In the multibillion-dollar pre-election lolly scramble for votes, it's a shame that the reform of the Tenancy Act proposed by Gareth Morgan's The Opportunities Party (Top) seems to have been missed.
Top wants to give the 35 per cent of households - 453,135 at the 2015 Census - that live in rental accommodation, security of tenure, as occurs in civilised countries like Germany. In Top-Town, tenants would no longer be tenants at the landlord's pleasure, too scared to complain about mouldy walls or leaky gutters or a wonky stove for fear of the consequences. Under current law, a landlord can boot tenants out with as little as six weeks notice.

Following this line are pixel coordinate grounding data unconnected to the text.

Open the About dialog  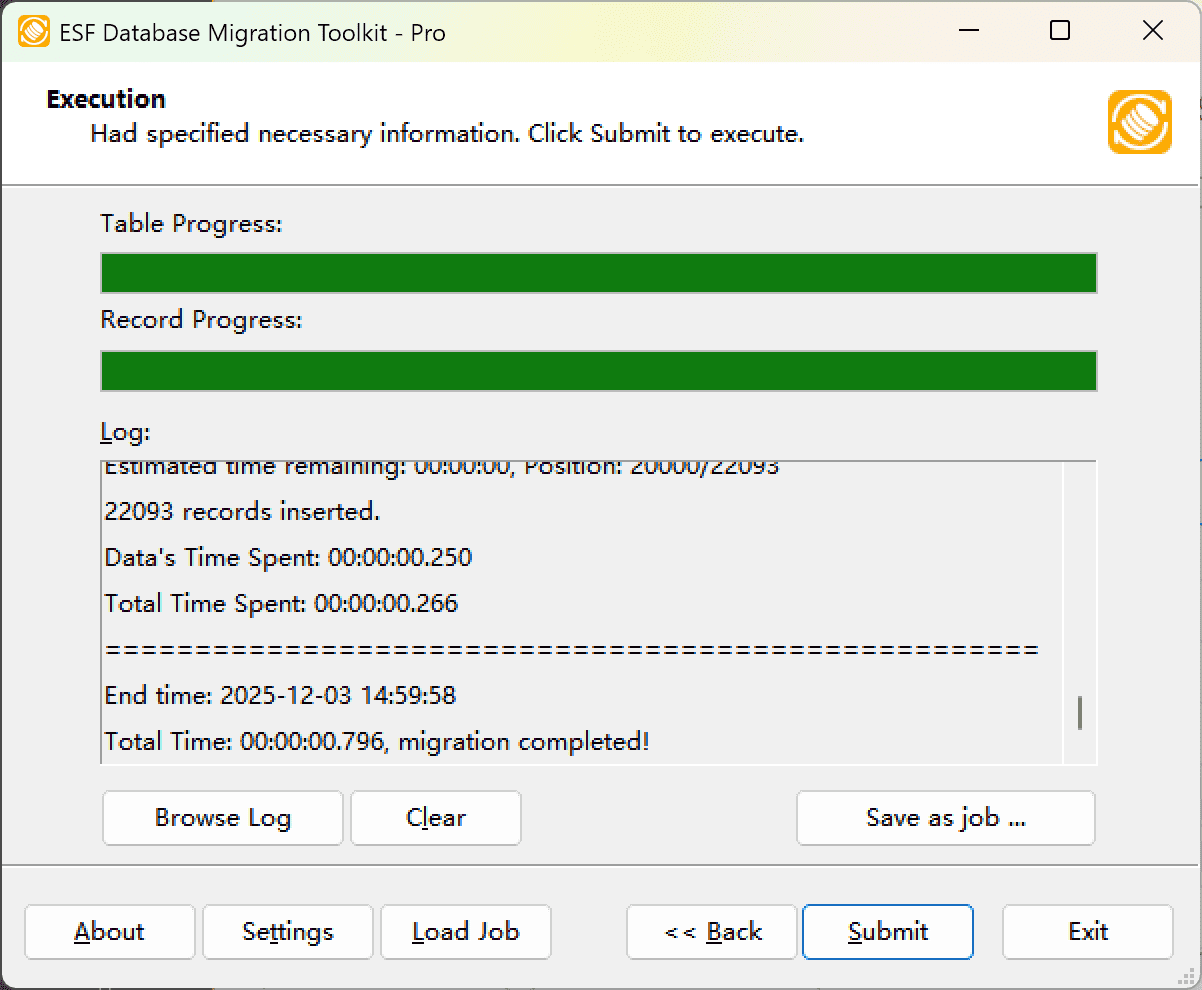[x=109, y=932]
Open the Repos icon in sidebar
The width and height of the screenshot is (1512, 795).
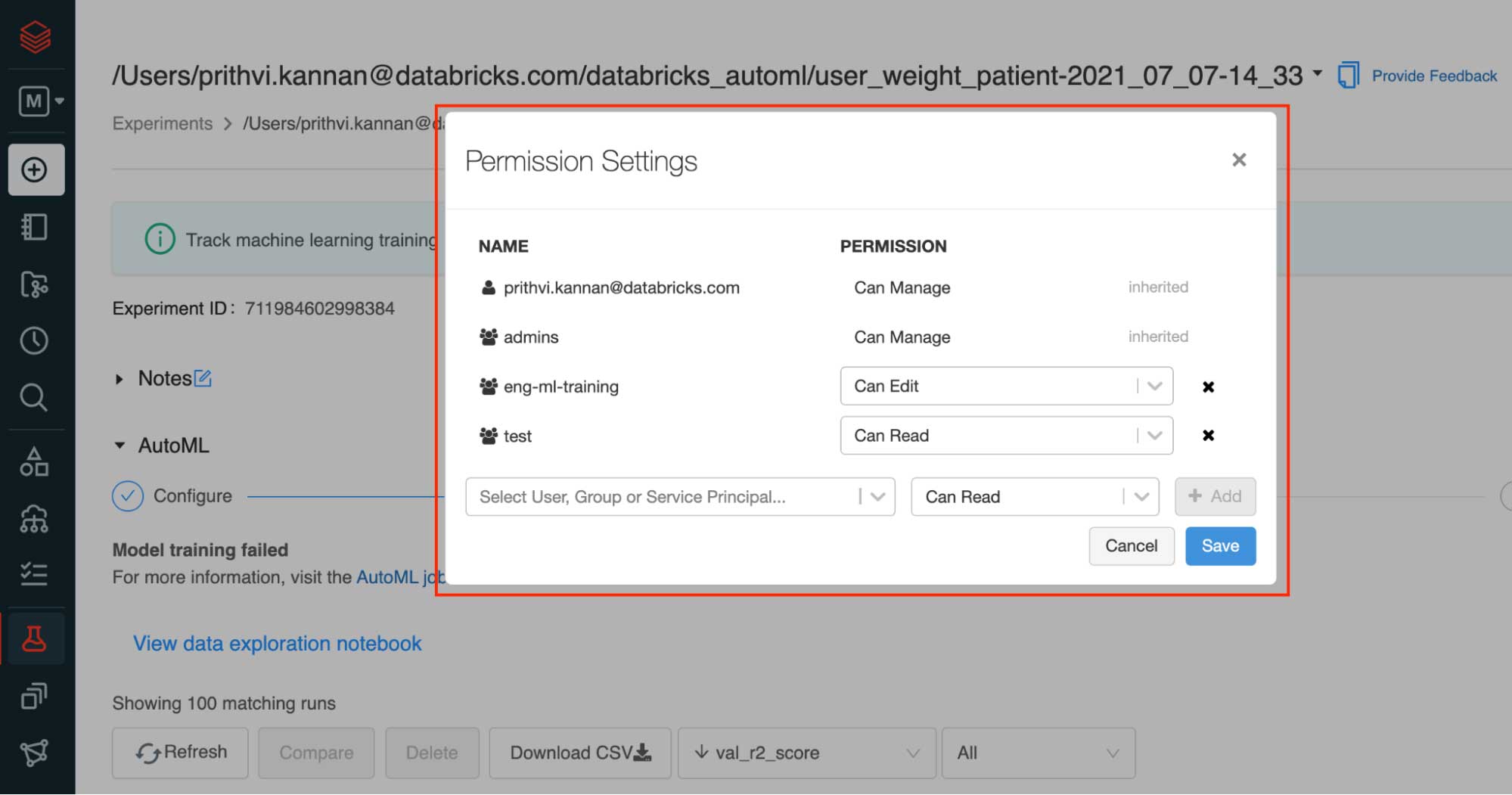[x=35, y=284]
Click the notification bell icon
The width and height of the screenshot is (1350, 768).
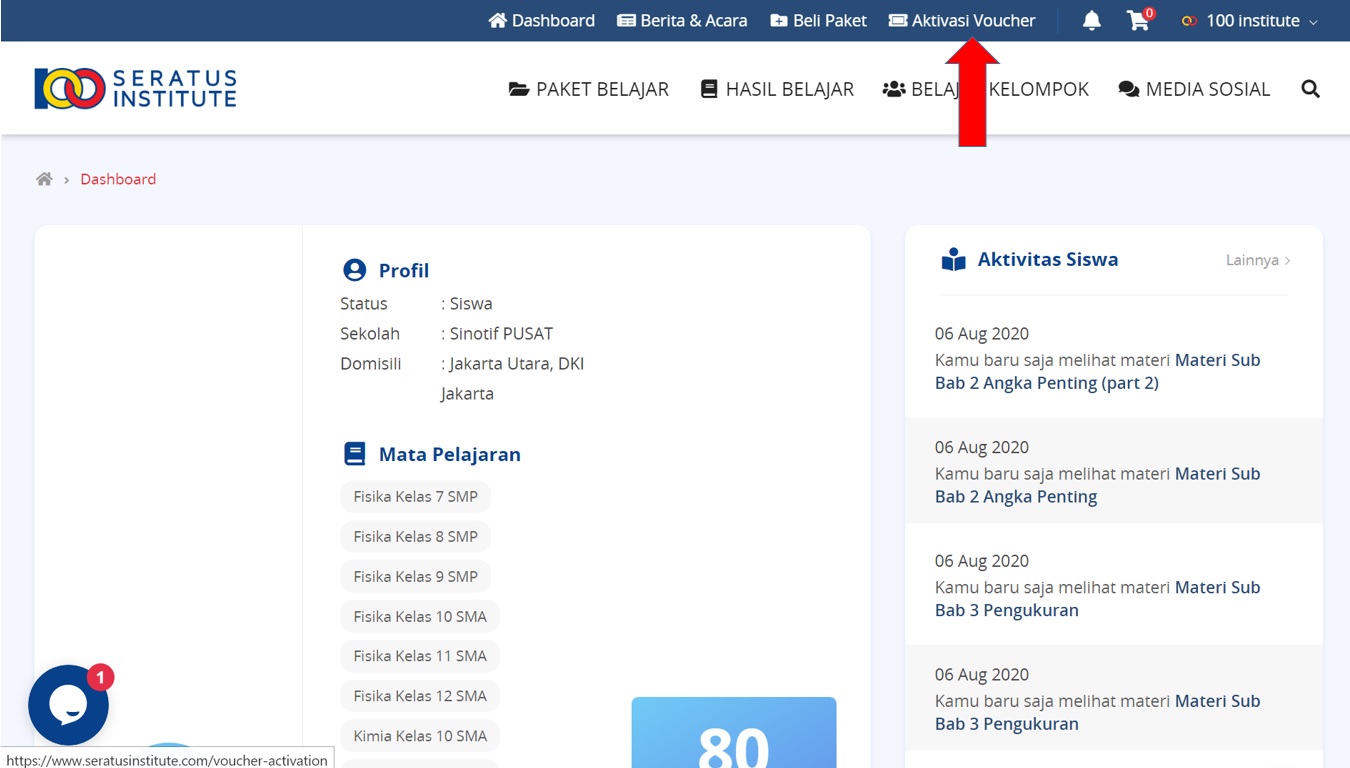click(1091, 21)
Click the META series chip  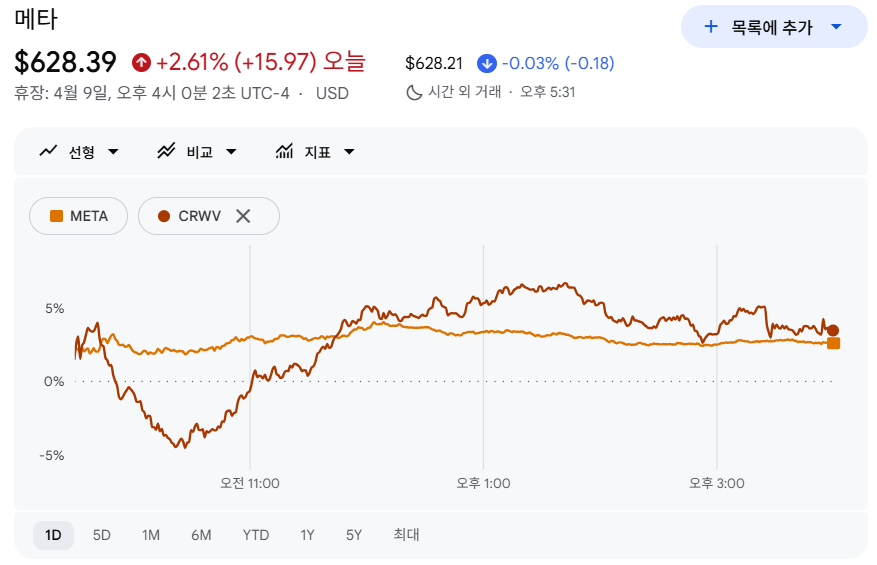(x=79, y=216)
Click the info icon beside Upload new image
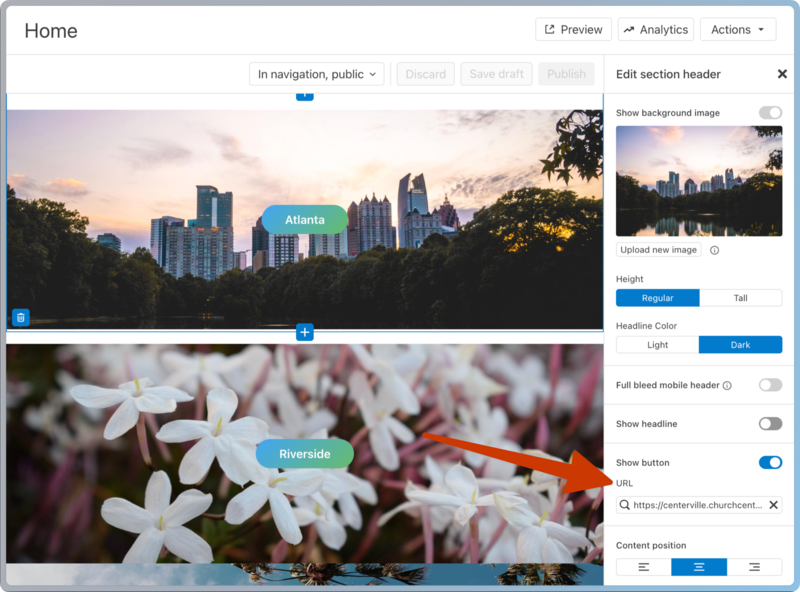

What Top is proposing is that landlordism be put on a professional, business-like footing. Instead of being a way for speculators and amateurs to play the easiest money-making, tax-dodging, poker game in town, landlords would have to accept they're running a business and have obligations to both society and their tenants.
When I wrote about this a while back, I pointed to article 14 of the Basic Law of the German Federal Republic which states, "Property entail obligations. Its use should also serve the public good." At the time the annual list of MPs' pecuniary interests had just been released and I couldn't resist suggesting that within that document lay the reason our parliamentarians devoted so little effort to confronting Auckland's housing crisis.
Over the preceding year, the overall property portfolio of the country's 121 MPs had increased, with the register then showing that between them they owned 245 homes and 71 farms, vacant sections and commercial buildings - including Metiria Turei's faux castle.